GDPR at its heart is about protecting consumers’ data from fraud and preventing misuse of it by businesses. It is a well-crafted piece of legislation that allows firms to interpret it in the context of their own business and choose the processing purpose that is most appropriate for them. The requirements for its uses differ across industries — such as handling medical data compared to handling advertising data — and its breadth enables those of us in ad tech to ensure the collection and use of data is handled legitimately, sometimes by acquiring consent. This arguably falls more into the domain of the e-Privacy Regulation than data protection, which will function as a ‘bolt-on’ to the GDPR and adds rules for how identity should be safeguarded online.

Meeting the needs of both isn’t impossible. For example, the GDPR outlines stricter rules for consent — how companies hoping to use consent as a processing purpose must obtain permission and what steps must be taken to keep information safe once gained. It also expands consumer rights, giving individuals the ability to access information on request and the right to be forgotten. This increased focus on consumer control and choice isn’t difficult to comply with, as long as companies offer clear data options, and should help create better engagement with individuals through data-driven personalised experiences in the long-term.

Definition of personal data

A clearer understanding of the definition of personal data is essential for most companies in the age of personalisation, and especially in ad tech where businesses are based largely on information garnered from the volume of data generated by consumer input. But concerns have arisen around what now counts as personal or sensitive data — which is subject to more severe restrictions.

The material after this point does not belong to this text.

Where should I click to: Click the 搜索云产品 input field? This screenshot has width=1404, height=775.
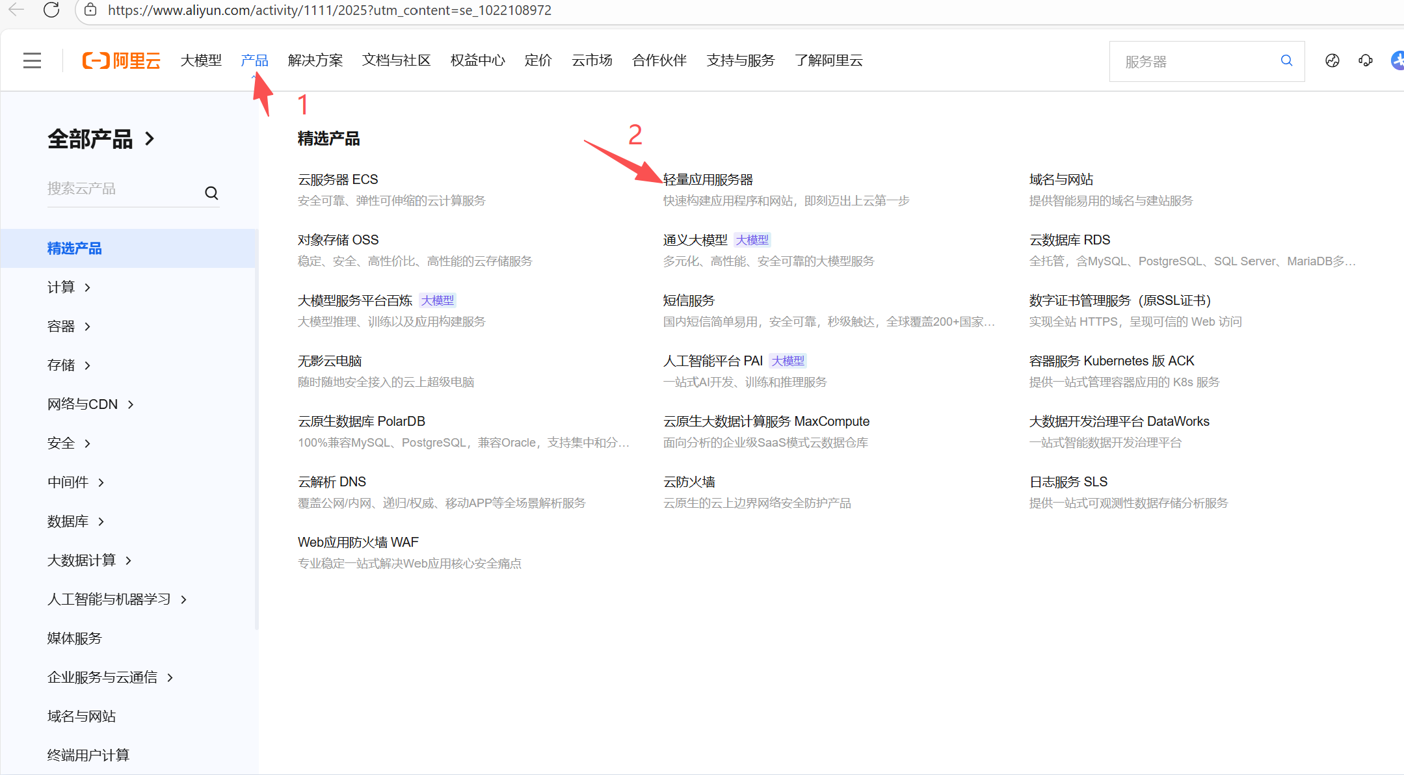(x=120, y=189)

The GDPR advises any data that makes an individual uniquely identifiable or can be used in combination with other data to identify individuals is considered personal. This means IP addresses, devices IDs and tracking cookies fall under the category of personal data and, to use such information, companies need a lawful basis. Again, this doesn’t necessarily have to be consent. For example, a verification provider that needs to ensure the consumers viewing ads are genuine and not bots may need access to IP addresses so that they can be checked.

Sensitive data includes insight related to racial or ethnic origin, political opinion, religious beliefs, trade union membership, genetic and biometric data, information about health and sexual orientation. Admittedly, there are tougher hoops to jump through for those who want to use this information, but just like ordinary personal data, there are also permissible processing purposes that allow businesses to keep leveraging it.

GDPR is not a one-off event. As new marketing techniques, technology and products continually emerge, it should be an on-going exercise in compliance with privacy requirements and regulations. Businesses that understand what the key provisions of this regulation mean; particularly in relation to what data can be harvested and how they can or can’t use it, are the ones that will thrive in the post-GDPR world.